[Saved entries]
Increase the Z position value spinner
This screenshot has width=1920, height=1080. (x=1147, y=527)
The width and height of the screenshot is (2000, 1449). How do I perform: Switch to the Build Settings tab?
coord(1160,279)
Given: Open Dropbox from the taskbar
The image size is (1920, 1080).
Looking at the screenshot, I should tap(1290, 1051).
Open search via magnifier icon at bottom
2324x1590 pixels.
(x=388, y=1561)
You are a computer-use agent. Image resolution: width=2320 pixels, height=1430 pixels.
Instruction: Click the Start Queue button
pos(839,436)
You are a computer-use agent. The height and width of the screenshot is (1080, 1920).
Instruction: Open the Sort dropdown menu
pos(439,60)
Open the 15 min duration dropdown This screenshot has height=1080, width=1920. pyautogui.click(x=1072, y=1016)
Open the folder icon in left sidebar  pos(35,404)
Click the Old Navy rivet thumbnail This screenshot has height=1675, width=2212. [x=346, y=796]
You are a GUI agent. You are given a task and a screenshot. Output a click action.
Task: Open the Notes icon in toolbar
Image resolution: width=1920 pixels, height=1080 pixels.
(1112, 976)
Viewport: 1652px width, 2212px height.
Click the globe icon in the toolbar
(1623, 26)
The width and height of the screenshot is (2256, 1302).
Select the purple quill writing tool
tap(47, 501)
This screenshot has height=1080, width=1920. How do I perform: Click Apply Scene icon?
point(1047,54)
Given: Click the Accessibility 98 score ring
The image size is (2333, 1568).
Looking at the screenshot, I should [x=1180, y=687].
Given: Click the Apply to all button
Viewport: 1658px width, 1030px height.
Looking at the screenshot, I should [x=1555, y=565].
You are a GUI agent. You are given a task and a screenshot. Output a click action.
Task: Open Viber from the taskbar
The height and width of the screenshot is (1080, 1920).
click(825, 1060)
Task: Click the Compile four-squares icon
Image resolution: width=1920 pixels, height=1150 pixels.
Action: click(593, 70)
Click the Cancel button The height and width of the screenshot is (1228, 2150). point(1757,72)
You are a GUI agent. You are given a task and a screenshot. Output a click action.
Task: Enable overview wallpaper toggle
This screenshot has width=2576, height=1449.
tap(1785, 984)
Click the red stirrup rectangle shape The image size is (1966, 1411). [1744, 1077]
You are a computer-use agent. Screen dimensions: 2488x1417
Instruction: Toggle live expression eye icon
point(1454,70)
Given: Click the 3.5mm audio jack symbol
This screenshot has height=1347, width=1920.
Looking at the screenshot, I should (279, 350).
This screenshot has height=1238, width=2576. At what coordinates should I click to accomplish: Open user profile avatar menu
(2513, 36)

* TASK ITEM *
Pull every line containing the string "computer" out of the data above and copy it.

* WRITTEN RESPONSE *
You are a computer-use agent. Image resolution: width=2320 pixels, height=1430 pixels.
You are a computer-use agent. The height and width of the screenshot is (1080, 1920).
You are a computer-use agent. Screen dimensions: 2488x1417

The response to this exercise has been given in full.